BACAAN:
▼
Hasilnya, Blaugrana menemukan lagi sentuhan mematikan mereka dalam menyerang, dan menjadikan serangan sebagai satu cara bertahan. Persis seperti teorema klasik sepak bola menyerang: pertahanan terbaik adalah menyerang.
Maka, bukan kejutan kalau Lamine Yamal dkk mampu menampilkan "mode bantai" saat mengalahkan Bayern Munich 4-1 di Liga Champions dan Real Madrid 4-0 di Liga Spanyol, bulan Oktober lalu.
Inilah buah pembaruan Hansi Flick di Catalan, karena mampu mengalahkan dua tim yang belakangan kerap jadi momok buat Barca dengan mulus.
Kemenangan di El Clasico bahkan menjadi pertunjukan paket lengkap. Selain karena didapat di Santiago Bernabeu, The Catalans tampil seperti tank panzer dengan serangan kilat mematikan saat menyerang, dan melengkapinya dengan sistem jebakan offside yang sangat rapi di lini belakang.
Tapi, seperti kata pepatah, tak ada gading yang tak retak. Barca versi futuristik ini ternyata masih membawa serta kelemahan sekaligus penyakit klasik tim dengan gaya main menyerang. Kelemahan itu  berupa pertahanan yang terlihat rapuh, saat menghadapi lawan yang bermain efektif.
▲
DATA TERSEDIA:
▼
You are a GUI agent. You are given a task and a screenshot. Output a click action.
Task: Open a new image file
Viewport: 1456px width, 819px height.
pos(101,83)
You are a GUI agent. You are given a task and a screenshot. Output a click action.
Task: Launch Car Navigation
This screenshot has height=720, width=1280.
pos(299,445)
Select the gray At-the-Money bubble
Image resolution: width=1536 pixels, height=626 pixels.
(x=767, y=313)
▲
SOAL LATIHAN:
(A) Sebutkan semua nama yang dipakai artikel tentang Barca untuk menyebut tim Barcelona.
(B) Menurut artikel tentang Barca, di stadion mana kemenangan El Clasico diraih?
(C) Lanjutkan artikel tentang Barca mulai setelah kalimat terakhirnya.
Entri-entri di atas tidak dipakai dalam latihan ini.

JAWABAN LATIHAN:
(A) Blaugrana, Barca, The Catalans

(B) Di Santiago Bernabeu.

(C)
Di La Liga, kelemahan ini sudah terlihat, saat kalah 2-4 dari Osasuna bulan September 2024 silam. Belakangan, kelemahan itu kembali terekspos di tiga partai terakhir, dengan menghasilkan 2 kekalahan (0-1 atas Real Sociedad dan 1-2 dari Las Palmas) plus satu hasil imbang (2-2 melawan Celta Vigo).
Meski masih duduk di puncak klasemen sementara Liga Spanyol, rentetan hasil negatif ini adalah satu alarm peringatan. Lawan sudah mampu mempelajari dengan cepat kelemahan Barcelona era Hansi Flick, dengan partai El Clasico sebagai rujukan informasinya.
Di sisi lain tren negatif Azulgrana di liga domestik juga menampilkan satu kelemahan klasik mereka, yakni adanya ketergantungan pada satu pemain dengan kualitas istimewa. Setelah era Ronaldinho dan Lionel Messi, mereka kini punya sosok Lamine Yamal, yang belakangan mulai banyak diandalkan.
Soal kualitas dan talenta, pemain kelahiran tahun 2007 ini memang istimewa. Terbukti, penghargaan Pemain Muda Terbaik Euro 2024 dan Pemain Muda Terbaik Dunia 2024 mampu diraih, dalam usia masih 17 tahun.
Dengan kualitas sebagus itu, dan kemampuan yang masih bisa berkembang lebih jauh, tidak salah kalau Hansi Flick mengandalkannya. Pelatih asal Jerman ini juga pernah sukses saat melakukan pendekatan serupa pada Jamal Musiala, saat melatih Bayern Munich di tahun 2020 silam.
Masalahnya, talenta istimewa seperti ini kerap menghadirkan satu ketergantungan di tim. Di Barcelona, ini pernah menciptakan satu paradoks, saat Lionel Messi jadi pemain andalan.
Saat La Pulga fit dan dalam performa terbaik, Los Cules adalah tim yang berbahaya, tapi menjadi tim yang "dalam bahaya" jika sang Argentino sedang tidak fit atau tampil melempem.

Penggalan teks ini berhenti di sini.